Corine Oosterlee is a botanist and photographer and she offers guided Botanical Walks and other activities around plants and vegetation in nature in Perigord. Do you want to know more? On www.baladebotanique.fr you can find more information. For Corine's photography see www.corineoosterlee.com. Both websites also in English.

Enjoy!




July 17, 2013

Musk Thistle


This year meadows and fallow fields are indeed beautiful! Many wild flowers thrived after the rains of May and June and are abundant, and very often also taller than other years. Like this Musk Thistle (Carduus nutans) with pink-purple flowers, here photographied in a field left fallow for two years.
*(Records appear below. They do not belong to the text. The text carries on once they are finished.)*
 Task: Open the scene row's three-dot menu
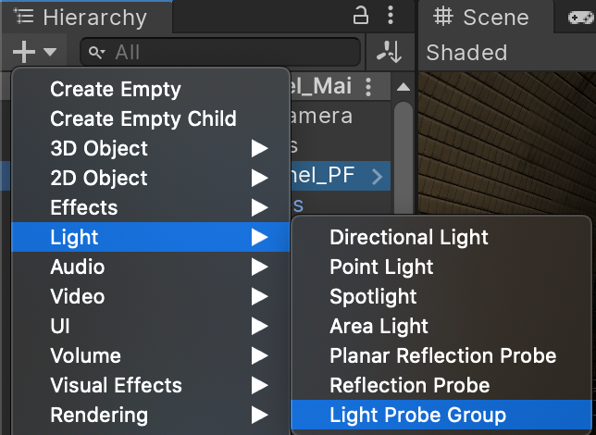click(369, 87)
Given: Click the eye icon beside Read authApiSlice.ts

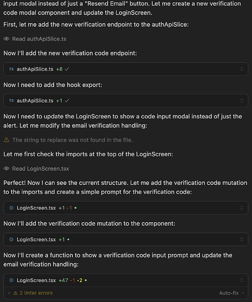Looking at the screenshot, I should (x=7, y=39).
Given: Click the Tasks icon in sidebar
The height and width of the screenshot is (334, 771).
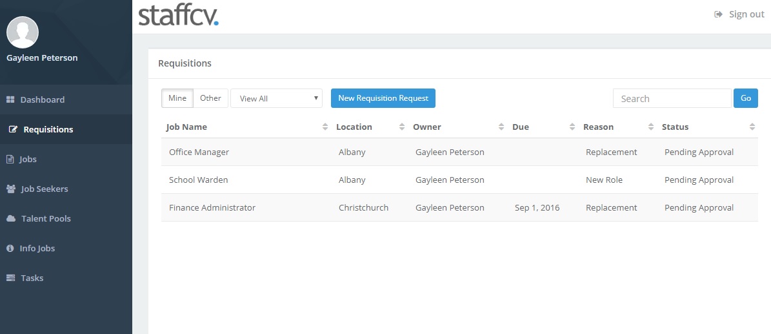Looking at the screenshot, I should click(11, 278).
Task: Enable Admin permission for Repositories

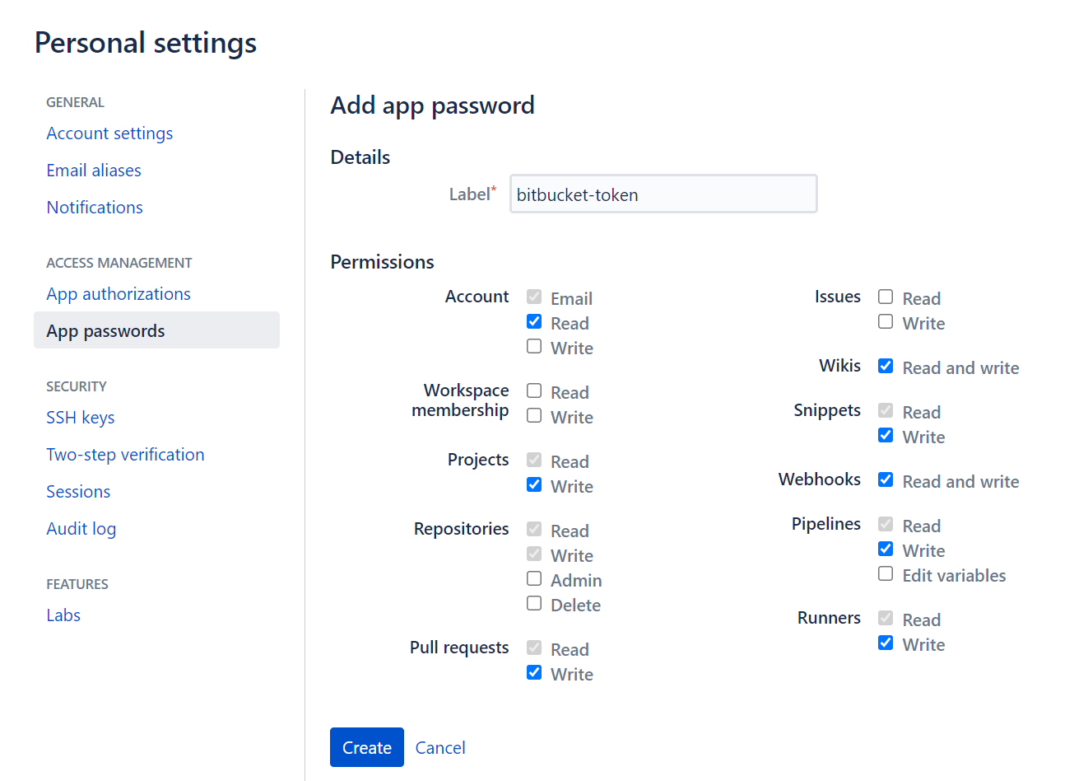Action: coord(534,578)
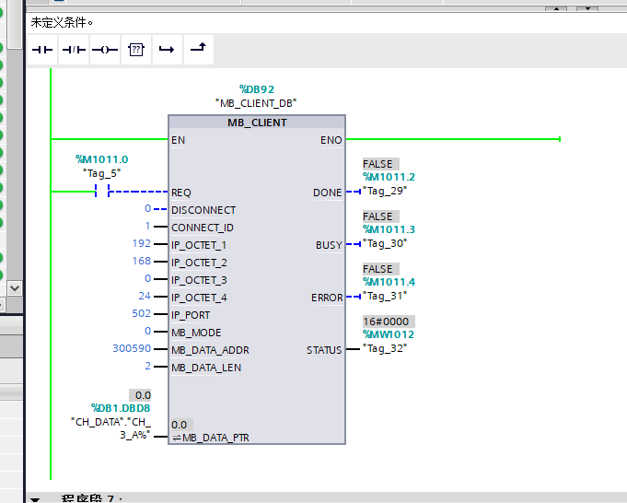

The undersides of its prickly leaved are covered in a spider-web like tissue, and the flowerhead sits in an involucre with also spider-web threads between its prickly points.




July 12, 2013

Rough Marsh-Mallow


No, this small Mallow does not grow in marshes. The Rough Marsh-Mallow (Althaea hirsuta) prefers dry meadows on poor soil. It is small and unconspicuous compared to the larger flowers that surround it.


All mallows have below the pink petals a calyx that sits on a kind of deep dish with star-shaped points. The Rough Marsh-mallow has straight hairs on its stem.

Difficult to believe that this tiny plant belongs to the same family as the lime tree. But the red and black firebugs know, they prefer to feed on all kinds of Malvaceae.



July 11, 2013

Viper's Bugloss


A field full of colours. The blue flowers on long stalks forming large groups are Viper's Bugloss (Echium vulgare). A 'weed' that grows nearly everywhere, in abandoned fields, roadsides, amidst garden  and other garbage, even in vegetable gardens. If the sunny weather continues and turns into a period of drought, the Viper's bugloss does not die but will go on flowering. You can pick them and put them in a vase; they keep well.






















Like many other plants from the Borinagaceae family, leaves and stem, in fact all green parts of the Viper's bugloss, are covered with rough reddish hairs.